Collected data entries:
========================================

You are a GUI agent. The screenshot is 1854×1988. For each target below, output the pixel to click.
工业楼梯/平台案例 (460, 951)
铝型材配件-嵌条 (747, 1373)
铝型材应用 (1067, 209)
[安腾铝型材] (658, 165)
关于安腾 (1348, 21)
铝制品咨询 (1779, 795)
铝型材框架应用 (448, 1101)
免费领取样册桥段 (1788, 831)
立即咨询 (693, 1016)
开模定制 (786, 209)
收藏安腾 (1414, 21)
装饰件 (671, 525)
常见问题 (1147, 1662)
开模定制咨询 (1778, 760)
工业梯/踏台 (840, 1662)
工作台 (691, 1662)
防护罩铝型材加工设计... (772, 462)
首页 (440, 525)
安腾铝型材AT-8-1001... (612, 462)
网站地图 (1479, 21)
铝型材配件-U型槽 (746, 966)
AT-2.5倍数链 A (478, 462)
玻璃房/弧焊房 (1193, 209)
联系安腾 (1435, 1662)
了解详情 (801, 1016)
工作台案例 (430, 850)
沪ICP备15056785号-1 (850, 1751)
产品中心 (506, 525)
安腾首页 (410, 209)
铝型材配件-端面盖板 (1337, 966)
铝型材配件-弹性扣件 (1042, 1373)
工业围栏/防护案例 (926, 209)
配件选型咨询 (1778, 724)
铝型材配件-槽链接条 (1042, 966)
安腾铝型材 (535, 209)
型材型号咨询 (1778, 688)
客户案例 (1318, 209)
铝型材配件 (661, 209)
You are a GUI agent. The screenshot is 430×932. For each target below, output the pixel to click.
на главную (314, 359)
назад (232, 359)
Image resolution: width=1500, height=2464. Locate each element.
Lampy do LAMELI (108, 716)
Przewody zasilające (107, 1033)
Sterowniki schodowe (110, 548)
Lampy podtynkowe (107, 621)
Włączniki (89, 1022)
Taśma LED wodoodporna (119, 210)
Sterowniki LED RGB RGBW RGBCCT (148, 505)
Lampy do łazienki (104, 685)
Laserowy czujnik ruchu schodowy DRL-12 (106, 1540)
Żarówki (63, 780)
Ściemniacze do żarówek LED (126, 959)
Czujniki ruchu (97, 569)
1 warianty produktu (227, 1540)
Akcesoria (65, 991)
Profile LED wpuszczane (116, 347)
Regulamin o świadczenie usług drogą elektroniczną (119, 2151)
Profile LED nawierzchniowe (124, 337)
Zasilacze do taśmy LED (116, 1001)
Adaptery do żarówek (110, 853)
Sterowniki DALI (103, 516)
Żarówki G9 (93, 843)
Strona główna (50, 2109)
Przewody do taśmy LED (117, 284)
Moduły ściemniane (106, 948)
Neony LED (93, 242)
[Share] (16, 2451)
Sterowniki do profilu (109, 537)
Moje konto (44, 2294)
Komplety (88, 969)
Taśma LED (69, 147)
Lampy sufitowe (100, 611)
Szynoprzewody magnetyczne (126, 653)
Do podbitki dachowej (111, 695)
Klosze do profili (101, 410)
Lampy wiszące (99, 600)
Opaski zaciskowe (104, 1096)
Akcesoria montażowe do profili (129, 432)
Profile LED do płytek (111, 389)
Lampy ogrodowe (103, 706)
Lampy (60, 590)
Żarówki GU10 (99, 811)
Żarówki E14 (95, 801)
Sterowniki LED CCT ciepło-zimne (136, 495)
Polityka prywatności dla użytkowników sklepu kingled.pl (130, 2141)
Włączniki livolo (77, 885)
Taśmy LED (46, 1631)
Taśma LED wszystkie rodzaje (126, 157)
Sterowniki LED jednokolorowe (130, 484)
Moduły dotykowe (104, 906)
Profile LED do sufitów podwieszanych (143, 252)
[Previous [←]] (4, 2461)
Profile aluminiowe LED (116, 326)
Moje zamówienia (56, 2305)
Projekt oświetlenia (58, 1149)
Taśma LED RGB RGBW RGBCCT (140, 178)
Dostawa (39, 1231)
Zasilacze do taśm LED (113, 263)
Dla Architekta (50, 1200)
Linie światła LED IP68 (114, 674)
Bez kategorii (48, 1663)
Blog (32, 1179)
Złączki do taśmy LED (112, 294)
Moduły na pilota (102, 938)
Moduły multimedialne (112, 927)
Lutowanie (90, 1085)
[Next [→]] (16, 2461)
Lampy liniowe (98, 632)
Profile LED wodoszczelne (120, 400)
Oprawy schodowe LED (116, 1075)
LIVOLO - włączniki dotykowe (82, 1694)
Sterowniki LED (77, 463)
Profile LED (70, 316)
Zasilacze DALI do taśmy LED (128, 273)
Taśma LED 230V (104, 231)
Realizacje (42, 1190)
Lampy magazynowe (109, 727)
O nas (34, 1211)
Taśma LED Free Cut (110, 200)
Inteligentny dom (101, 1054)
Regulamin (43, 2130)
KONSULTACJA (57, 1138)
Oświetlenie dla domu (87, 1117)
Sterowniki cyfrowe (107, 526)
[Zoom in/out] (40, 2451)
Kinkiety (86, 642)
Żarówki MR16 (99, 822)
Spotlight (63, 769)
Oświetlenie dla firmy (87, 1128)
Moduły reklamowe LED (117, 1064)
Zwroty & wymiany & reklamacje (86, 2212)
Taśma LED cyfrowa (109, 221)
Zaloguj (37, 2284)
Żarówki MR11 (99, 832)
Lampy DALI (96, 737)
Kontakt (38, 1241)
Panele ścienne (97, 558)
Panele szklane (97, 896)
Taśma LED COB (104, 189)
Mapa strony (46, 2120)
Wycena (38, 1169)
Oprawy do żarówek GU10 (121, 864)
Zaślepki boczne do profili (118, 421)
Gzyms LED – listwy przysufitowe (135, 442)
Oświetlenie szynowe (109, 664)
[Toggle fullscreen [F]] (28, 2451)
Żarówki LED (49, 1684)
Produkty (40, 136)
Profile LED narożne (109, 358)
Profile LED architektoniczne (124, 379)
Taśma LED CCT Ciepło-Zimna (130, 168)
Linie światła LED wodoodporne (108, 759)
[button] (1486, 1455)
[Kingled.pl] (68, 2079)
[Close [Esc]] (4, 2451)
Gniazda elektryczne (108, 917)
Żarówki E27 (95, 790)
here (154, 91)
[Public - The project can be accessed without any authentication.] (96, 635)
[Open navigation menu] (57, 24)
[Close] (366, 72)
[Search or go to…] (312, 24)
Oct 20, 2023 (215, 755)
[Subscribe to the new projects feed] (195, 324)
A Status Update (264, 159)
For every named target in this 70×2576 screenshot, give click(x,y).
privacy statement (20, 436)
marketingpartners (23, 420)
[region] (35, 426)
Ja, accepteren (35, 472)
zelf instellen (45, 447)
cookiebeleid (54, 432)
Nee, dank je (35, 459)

========================================

Word for word, restate the lines of the data above that fall between the line holding "Przewody do taśmy LED (117, 284)" and the line holding "Do podbitki dachowej (111, 695)", inclusive, and no other lines.

◆ Answer to this problem
Przewody do taśmy LED (117, 284)
Moduły ściemniane (106, 948)
Neony LED (93, 242)
[Share] (16, 2451)
Sterowniki do profilu (109, 537)
Moje konto (44, 2294)
Komplety (88, 969)
Taśma LED (69, 147)
Lampy sufitowe (100, 611)
Szynoprzewody magnetyczne (126, 653)
Do podbitki dachowej (111, 695)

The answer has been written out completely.